For the case study undertaken, a desired adjustment of
the attentional state is related to adjustments in the
features of the displayed objects. An example of a
(temporal logical) reasoning rule specified to achieve
this propagation process is:
desire(adjust_by(u1, a)) ∧ belief(depends_on(u1, u2)) →→ desire(adjust_by(u2, a))
Here the adjustments are taken relative, so, this rule
is based on ∆u2 / u2 = ∆u1 / u1 as derived above.
When at the end the leaves are reached, (represented
by the belief that they are directly adjustable), an
intention to adjust them is derived.
desire(adjust_by(u, a)) ∧ belief(directly_adjustable(u)) →→ intention(adjust_by(u, a))
If an intention to adjust a variable u by a exists with
current value b, the new value b+ α*a*b to be assigned
to u is determined; here α is a parameter that allows
tuning the speed of adjustment:
intention(adjust_by(u, a)) ∧ belief(has_value_for(u, b)) →→
performed(assign_new_value_for(u, b+ α*a*b))
This rule is applied for variables that describe
features f of objects at spaces s (instances for u of the
form feature(s, f)).

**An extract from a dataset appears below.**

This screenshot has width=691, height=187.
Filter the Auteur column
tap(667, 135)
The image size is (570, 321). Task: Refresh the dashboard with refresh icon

Note that the adjustment is
propagated as a value relative to the overall value.
3. Case Study
To test the approach in a real-world situation, a case
study with human subjects while executing the Tactical
Picture Compilation Task has been undertaken. In
Section 3.1 the environment is explained, Section 3.2
discusses some implementation details of the agent
tailored to the environment, and in Section 3.3 the
results are described based on different examples.
Figure 3. Interface of the task environment
3.1. Environment
The task used for this case study is an altered
version of the identification task described in [11] that
has to be executed in order to build up a tactical picture
of the situation, i.e. the Tactical Picture Compilation
Task (TPCT). The implementation of the software was
done in Gamemaker [19]. In Figure 3 a snapshot of the
interface of the task environment is shown. The goal is
to identify the five most threatening contacts (ships). In
order to do this, participants monitor a radar display of
contacts in the surrounding areas. To determine if a
contact is a possible threat, different criteria have to be
used. These criteria are the identification criteria
(idcrits) that are also used in naval warfare, but are
simplified in order to let naive participants learn them
more easily. These simplified criteria are the speed
(depicted by the length of the tail of a contact),
direction (pointer in front of a contact), distance of a
contact to the own ship (circular object), and whether
the contact is in a sea lane or not (in or out the large
open cross). Contacts can be identified as either a
threat (diamond) or no threat (square).
3.2. Implementation
The agent was further developed and evaluated
using Matlab. The output of the environment described
in Section 3.1 was used and consisted of a
representation of all properties of the contacts visible
on the screen, i.e. speed, direction, if it is in a sea lane
or not, distance to the own ship, location on the screen
and contact number. In addition, data from a Tobii x50
eye-tracker [18] were retrieved from a participant
executing the TPC task. All data were retrieved several
times per second and were used as input for the models
within the agent. Once the model for adjustment of
attention (model 4) was tailored to the TPC case study,
the eventual implementation of it was done in C#. The
output of the implementation causes the saliency of the
different objects on the screen to either increase or
decrease, which may result in a shift of the
participant’s visual attention. As a result, the
participant’s attention is continuously manipulated in
such a way that it is expected that he pays attention to
the objects that are considered relevant by the agent.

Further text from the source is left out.